There are worse pitchers, but I don’t think Foster is the sort of guy who pushes a team forward. He was actually okay last year, a 4.15 ERA, picked up a save. Bobby used him as a LOOGY and McBride to pitch whole innings even though this seems backwards. Lefties actually hit better against Foster, or didn’t hit; he walked a whole bunch of them. Line against righthanders was .204/.295/.278, against lefties .219/.345/.370. On the other hand, he struck out 24 lefties (in 73 AB) against just 8 righties (in 54), which suggests that the disparity is partly a fluke. Or maybe not; splits in previous years also show the pattern.

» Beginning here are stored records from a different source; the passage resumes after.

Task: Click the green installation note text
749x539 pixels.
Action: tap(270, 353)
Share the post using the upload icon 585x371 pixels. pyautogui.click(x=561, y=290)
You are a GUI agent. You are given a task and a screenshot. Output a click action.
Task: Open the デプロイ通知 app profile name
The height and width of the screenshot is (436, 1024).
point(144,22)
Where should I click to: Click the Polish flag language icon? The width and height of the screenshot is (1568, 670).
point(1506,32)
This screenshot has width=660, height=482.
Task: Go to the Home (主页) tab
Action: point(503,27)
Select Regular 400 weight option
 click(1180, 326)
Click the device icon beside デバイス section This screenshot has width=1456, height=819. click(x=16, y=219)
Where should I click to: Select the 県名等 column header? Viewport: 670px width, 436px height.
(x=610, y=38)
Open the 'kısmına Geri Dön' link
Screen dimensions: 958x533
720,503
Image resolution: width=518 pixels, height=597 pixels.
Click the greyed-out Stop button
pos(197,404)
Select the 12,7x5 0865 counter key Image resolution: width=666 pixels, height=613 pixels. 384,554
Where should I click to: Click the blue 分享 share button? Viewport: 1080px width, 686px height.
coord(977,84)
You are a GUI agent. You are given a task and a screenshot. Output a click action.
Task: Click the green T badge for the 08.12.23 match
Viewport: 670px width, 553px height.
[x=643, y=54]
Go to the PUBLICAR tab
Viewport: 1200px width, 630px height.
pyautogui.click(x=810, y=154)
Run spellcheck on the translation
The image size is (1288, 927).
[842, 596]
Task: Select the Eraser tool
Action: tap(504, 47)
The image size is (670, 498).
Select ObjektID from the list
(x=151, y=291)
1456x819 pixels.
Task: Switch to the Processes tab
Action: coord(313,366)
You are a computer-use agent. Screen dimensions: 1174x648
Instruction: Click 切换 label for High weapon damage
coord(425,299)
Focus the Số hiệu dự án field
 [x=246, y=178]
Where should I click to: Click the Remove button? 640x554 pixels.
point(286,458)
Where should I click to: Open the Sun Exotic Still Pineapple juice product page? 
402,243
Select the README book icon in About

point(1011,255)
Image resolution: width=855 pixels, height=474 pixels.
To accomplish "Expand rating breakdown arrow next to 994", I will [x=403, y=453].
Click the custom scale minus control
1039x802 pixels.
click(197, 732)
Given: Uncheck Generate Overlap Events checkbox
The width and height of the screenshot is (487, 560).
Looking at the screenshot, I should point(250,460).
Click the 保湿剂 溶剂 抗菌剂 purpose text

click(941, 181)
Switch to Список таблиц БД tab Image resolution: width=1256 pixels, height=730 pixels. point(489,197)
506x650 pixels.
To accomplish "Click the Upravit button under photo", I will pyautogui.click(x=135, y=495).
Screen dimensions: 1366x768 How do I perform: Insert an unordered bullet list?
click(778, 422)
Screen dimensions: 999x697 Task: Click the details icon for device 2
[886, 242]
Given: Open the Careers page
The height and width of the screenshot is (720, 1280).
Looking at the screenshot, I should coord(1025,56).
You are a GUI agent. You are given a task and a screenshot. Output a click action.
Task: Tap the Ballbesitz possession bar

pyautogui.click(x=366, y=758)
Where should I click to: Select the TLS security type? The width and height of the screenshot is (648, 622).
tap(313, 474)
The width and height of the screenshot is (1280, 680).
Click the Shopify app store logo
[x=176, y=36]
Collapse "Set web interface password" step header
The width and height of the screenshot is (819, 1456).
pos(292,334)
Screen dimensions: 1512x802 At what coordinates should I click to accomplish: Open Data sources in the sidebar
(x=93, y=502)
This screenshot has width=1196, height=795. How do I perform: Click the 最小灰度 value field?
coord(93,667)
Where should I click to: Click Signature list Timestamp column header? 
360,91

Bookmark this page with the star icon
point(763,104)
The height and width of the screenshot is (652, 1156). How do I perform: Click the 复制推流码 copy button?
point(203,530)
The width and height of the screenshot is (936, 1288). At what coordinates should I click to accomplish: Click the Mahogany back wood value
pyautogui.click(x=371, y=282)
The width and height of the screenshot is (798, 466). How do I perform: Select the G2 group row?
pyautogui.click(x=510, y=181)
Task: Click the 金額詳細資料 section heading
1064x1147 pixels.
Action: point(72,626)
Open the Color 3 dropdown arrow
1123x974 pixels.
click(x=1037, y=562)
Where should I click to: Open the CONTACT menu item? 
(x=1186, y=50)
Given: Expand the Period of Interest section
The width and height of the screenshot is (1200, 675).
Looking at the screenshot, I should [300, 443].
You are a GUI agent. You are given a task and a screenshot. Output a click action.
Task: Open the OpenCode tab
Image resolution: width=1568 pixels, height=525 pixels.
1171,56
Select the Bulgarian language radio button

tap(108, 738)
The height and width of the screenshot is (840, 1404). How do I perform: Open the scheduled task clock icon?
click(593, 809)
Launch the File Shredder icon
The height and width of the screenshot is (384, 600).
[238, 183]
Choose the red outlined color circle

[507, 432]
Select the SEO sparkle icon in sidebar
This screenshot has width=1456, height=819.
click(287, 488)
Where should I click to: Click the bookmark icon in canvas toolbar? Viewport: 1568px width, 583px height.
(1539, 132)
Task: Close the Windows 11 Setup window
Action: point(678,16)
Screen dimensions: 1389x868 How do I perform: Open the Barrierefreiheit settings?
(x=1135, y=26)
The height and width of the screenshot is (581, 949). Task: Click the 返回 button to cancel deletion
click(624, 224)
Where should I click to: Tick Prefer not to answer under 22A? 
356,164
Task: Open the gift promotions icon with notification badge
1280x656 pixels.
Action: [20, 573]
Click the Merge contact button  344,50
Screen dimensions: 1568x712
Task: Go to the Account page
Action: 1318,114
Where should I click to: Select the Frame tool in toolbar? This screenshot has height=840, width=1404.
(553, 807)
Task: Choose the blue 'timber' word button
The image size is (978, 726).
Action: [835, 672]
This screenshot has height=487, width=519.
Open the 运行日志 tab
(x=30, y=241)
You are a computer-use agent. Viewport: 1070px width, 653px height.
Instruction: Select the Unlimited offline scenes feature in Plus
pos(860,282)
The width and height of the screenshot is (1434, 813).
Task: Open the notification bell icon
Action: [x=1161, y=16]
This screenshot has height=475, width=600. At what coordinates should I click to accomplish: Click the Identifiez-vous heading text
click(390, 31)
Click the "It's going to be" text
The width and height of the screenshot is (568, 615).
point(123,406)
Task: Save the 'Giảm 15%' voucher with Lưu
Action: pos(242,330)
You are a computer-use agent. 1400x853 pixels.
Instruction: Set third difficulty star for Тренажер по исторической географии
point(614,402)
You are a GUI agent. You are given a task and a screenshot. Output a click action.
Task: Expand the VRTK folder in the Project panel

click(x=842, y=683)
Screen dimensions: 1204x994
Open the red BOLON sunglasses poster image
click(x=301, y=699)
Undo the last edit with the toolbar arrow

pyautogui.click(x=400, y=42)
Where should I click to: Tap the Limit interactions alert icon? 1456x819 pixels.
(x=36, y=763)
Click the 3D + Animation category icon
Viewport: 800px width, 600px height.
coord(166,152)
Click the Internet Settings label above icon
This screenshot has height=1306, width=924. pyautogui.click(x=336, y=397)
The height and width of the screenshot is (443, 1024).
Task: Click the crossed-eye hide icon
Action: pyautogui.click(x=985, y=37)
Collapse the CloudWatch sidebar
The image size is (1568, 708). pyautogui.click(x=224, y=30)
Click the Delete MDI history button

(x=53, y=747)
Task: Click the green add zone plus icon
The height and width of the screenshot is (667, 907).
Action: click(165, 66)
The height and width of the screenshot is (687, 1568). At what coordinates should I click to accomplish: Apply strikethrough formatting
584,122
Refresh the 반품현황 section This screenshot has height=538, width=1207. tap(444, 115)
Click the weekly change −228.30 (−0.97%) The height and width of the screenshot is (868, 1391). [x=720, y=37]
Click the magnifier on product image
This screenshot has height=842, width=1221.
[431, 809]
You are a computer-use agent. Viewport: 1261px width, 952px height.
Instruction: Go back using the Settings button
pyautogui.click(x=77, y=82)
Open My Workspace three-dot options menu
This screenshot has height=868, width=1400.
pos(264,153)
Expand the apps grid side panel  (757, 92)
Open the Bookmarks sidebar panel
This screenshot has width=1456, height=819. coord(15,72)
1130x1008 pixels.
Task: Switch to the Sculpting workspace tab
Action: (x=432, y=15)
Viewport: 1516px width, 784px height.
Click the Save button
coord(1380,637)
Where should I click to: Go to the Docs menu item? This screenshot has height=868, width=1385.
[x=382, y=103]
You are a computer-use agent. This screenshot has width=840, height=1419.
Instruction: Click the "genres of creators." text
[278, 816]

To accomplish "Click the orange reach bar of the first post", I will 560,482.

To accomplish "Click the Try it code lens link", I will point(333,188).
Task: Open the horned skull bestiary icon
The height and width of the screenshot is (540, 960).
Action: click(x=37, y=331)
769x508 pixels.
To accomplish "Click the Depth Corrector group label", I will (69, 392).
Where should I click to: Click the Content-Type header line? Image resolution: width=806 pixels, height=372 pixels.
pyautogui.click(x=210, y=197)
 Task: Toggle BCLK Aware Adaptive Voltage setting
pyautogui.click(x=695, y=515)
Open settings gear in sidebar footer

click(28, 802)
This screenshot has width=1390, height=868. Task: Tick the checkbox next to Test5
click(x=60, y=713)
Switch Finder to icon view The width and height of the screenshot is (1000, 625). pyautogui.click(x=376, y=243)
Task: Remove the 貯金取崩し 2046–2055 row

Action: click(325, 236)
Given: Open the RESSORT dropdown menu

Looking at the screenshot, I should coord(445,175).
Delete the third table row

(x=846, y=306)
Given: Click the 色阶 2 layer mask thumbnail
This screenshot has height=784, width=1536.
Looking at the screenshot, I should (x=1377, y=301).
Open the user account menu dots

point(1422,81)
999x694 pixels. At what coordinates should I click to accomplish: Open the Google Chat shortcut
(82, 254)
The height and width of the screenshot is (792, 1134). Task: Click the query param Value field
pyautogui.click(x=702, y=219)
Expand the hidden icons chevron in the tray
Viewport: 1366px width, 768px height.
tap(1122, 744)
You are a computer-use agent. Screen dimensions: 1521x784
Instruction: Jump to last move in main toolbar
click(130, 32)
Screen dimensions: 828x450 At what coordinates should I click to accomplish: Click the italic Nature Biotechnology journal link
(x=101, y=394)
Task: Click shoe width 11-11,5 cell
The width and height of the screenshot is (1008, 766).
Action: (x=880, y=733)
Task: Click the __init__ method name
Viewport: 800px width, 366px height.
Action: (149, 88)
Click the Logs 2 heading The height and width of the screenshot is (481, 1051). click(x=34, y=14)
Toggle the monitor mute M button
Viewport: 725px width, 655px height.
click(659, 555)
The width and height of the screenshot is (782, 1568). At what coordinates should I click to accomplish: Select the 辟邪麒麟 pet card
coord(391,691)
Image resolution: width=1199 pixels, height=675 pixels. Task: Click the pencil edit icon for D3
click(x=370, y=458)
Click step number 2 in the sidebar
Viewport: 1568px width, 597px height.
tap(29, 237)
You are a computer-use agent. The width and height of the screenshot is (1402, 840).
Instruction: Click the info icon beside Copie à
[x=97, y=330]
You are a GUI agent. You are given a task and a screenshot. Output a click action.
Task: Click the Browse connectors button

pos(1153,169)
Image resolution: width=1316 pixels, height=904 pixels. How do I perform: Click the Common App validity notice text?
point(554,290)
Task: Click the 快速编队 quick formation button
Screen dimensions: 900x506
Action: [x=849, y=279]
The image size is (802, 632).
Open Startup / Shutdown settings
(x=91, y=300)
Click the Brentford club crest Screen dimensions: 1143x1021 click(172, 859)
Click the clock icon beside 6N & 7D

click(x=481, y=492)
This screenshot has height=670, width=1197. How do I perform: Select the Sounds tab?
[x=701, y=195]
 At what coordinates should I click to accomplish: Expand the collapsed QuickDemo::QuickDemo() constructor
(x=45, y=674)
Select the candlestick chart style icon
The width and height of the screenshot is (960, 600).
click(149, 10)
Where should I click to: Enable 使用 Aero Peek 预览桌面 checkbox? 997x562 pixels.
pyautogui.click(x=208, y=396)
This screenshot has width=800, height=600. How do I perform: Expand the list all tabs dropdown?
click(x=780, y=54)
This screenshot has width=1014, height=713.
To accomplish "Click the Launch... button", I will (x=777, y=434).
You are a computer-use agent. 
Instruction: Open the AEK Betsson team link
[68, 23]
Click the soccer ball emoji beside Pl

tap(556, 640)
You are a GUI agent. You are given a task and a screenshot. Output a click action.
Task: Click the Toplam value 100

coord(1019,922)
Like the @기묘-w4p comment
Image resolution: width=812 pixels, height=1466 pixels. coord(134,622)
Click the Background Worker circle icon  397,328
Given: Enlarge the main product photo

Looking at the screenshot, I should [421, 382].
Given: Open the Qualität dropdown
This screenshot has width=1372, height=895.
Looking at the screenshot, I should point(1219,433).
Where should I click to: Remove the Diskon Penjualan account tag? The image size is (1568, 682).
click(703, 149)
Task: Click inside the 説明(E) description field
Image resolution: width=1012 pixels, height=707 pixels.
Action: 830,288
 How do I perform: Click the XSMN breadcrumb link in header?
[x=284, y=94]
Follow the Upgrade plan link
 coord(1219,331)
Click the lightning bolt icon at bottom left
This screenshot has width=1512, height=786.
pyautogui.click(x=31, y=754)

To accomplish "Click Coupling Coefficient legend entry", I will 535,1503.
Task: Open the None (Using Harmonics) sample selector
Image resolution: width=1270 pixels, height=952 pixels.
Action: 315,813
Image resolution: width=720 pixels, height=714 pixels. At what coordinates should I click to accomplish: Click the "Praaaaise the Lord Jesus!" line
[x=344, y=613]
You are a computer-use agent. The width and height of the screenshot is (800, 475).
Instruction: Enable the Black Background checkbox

With the Brewers, Yost used him as a normal reliever and not a specialist, and that might be the best use of him.

Traded to the Brewers in 2002 as part of the Braves’ first addition of a fat Milwaukee pitcher (Ray King, who really wasn’t so successful as to demand a sequel), Foster had an arm injury that derailed his career during the 2003 season. He apparently hustled himself up a shot with the Braves in spring training, pitched well enough to make the Richmond roster, and got the callup when the Braves finally had enough of Tom Martin, who made [HE WHO SHALL NOT BE NAMED] look like Goose Gossage.

Used in a very short relief role (he only once pitched more than an inning at a time, and that was just an inning and a third) he started off hot, not allowing a run in his first seventeen appearances (taking him to June 6) but after that had troubles. The appearances caught up to him, maybe. ERAs by month: 0.00, 0.00, 7.11, 7.20, 1.29, 7.36. On average, he was average, but he was never actually average.